§ Assigned task: Verbatim copy, images removed: write out the entries below.

:: Data excerpts ::

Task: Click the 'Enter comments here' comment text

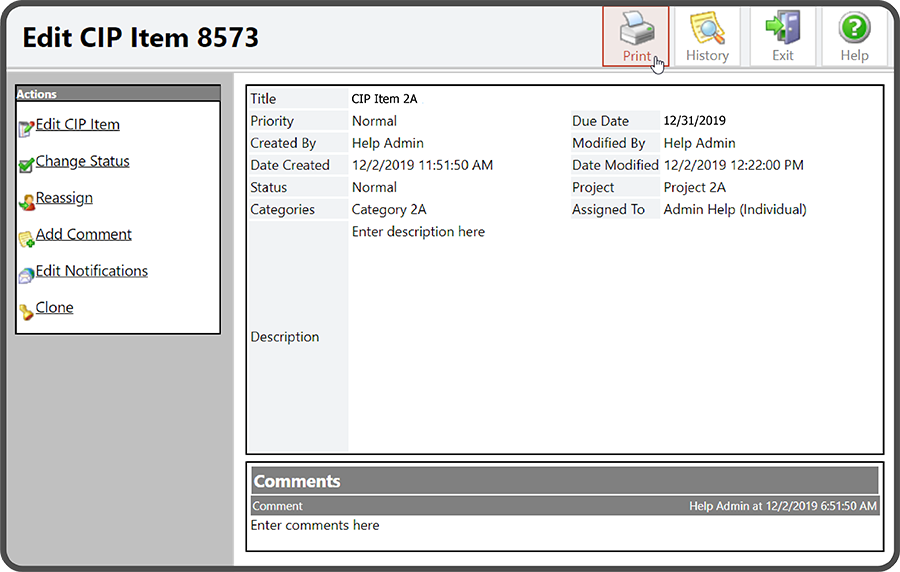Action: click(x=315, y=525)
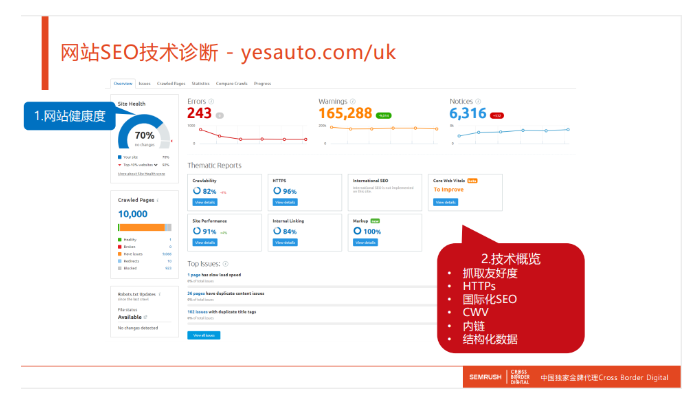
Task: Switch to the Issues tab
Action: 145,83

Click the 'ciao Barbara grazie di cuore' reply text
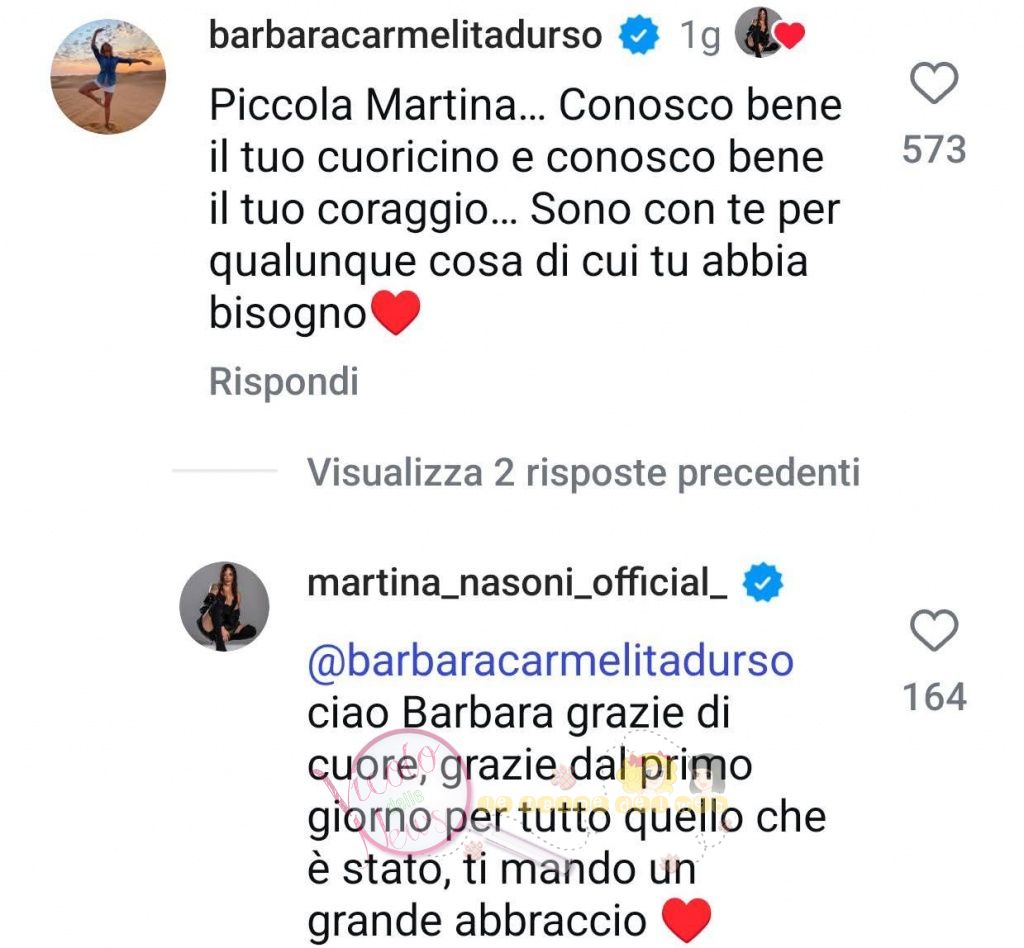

:::

§ Task output:
Task: Click the 'Enter comments here' comment text

Action: click(x=315, y=525)
Task: Switch to the Issues tab
Action: 145,83

Click the 'ciao Barbara grazie di cuore' reply text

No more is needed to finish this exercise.